In my backyard office it’s easy to think only about me.
- My commute is steps, not minutes.
- When I want a snack the kitchen is 50 feet away.
- Want to talk to Kristen? She works 50 feet away, too.
- It’s as quiet as I want it to be. Want to listen to music from the 90s? No problemo.
- Want interaction with others? Do it.
- Don’t want interactions with others? Just turn it off.
For better or worse it’s a me-centric way to work. And it has advantages. I don’t sit through pointless meetings and there are no office politics. A little too warm for my liking? Turn on the AC. Too cool? Turn on the heat. I’ve got no co-workers to negotiate that with. No one knows and frankly no one cares.
When you work alone, in your backyard, it’s easy to think only about yourself. Me. Me. Me. Me. Me. Me. Me.
We is Better than Me
In the daytime quiet of my backyard, plugging away on an endless… seemingly self-feeding todo list… I have a rational choice to make.
Is this about me or not?
I have a little mantra that I repeat to myself all the time: We is better than me.
“It is not good that the man should be alone”
From the earliest moments, from Creation, God recognized this value… We is better than me. When I’m alone, when I’m about myself, it’s not good. (Being about me and having alone time are different)
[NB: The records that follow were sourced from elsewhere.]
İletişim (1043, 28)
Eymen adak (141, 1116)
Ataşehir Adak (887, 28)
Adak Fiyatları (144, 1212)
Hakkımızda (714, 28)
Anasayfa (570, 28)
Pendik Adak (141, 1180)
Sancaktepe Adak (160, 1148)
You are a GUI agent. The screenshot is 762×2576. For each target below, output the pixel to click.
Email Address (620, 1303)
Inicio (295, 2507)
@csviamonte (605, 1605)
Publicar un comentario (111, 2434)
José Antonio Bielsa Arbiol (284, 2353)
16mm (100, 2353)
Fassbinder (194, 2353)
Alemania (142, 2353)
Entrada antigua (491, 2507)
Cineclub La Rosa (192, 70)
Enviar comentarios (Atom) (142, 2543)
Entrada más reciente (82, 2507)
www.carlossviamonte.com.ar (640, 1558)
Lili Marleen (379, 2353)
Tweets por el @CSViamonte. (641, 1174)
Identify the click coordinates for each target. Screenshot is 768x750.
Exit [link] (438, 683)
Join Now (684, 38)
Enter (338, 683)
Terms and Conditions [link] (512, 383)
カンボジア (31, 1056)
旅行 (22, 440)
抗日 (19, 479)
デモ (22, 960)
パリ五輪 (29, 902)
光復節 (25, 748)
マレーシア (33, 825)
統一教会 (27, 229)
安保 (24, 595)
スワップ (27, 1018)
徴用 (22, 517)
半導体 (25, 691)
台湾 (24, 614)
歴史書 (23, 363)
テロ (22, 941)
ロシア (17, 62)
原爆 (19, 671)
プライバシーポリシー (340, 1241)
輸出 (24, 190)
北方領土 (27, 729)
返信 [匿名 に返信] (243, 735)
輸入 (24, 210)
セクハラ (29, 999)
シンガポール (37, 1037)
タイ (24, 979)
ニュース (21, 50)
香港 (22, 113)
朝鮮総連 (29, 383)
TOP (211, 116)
This mantra, We is Better than Me, expresses itself when I’m frustrated in a we setting. I’ve got this in-born desire for things to be about me all the time, to be awesome, to be for me– to want things my way in my time. And when that doesn’t happen? I’ve got this tiny bit of righteous indignation that feels like I need to not just be frustrated that something isn’t working for me but also the deep-seeded need to tell people, to get people on my side, to declare… “This isn’t working for me and you should do something about it because it’s not working for this person either.”
The mantra is especially helpful in these moments. When I’m feeling my most about me, when I’m wanting to grab the pitch forks and let everyone else know that my needs aren’t feeling met… that’s when I repeat the mantra: We is better than me.
Just because it’s not about me doesn’t mean it’s not good for we. Just because I think I know a better way doesn’t mean my way is better. Usually, it just means I need to learn something new– I need to shut up.
And in a world where everyone can say whatever they want, whenever they want, to whomever they want: Shutting up might just be the most powerful thing you can do.
We is better than me.
We don’t just taste communion. We live it.